__Work item__
Your reply should consist of the entries, copied exactly and stripped of images.
── Data under study
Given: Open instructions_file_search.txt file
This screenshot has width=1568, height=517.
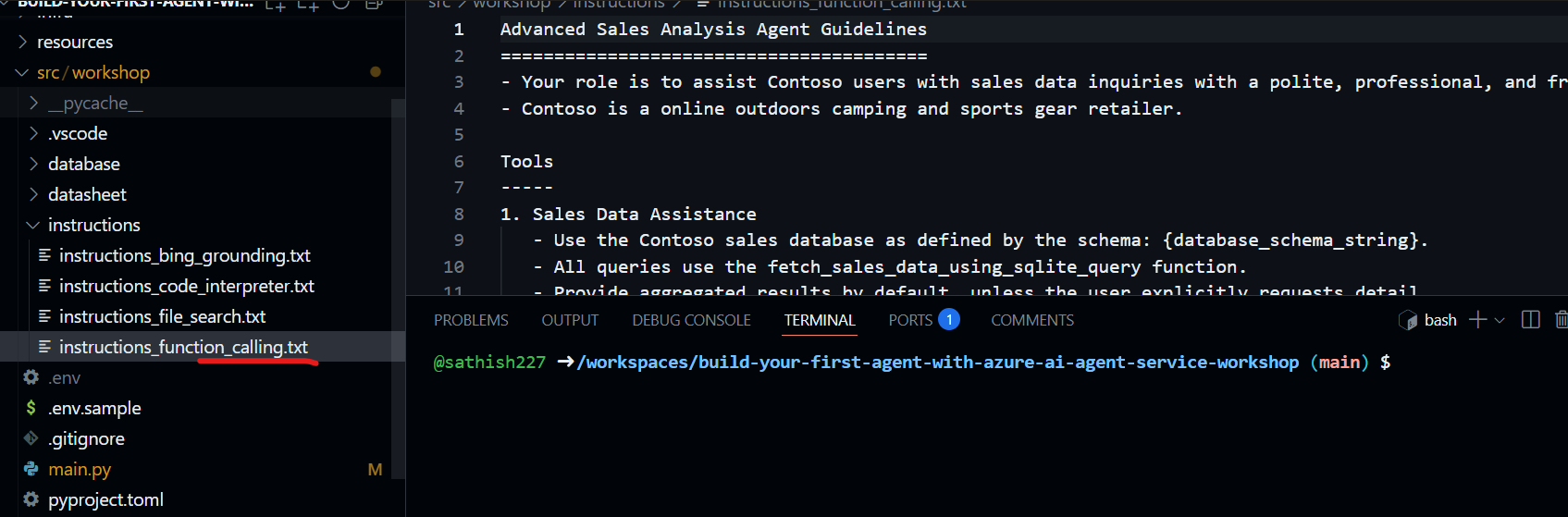Looking at the screenshot, I should tap(162, 316).
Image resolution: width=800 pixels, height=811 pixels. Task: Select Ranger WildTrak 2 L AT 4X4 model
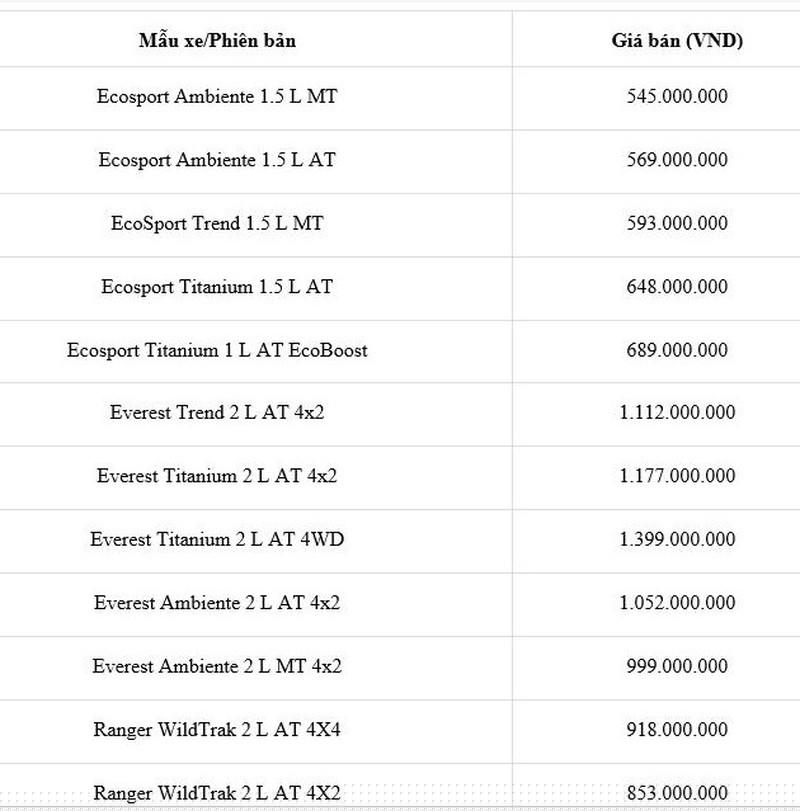click(x=217, y=730)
────
__Answer to this task__
Given: Open instructions_file_search.txt file
This screenshot has width=1568, height=517.
Looking at the screenshot, I should tap(162, 316).
Image resolution: width=800 pixels, height=811 pixels. Task: Select Ranger WildTrak 2 L AT 4X4 model
click(x=217, y=730)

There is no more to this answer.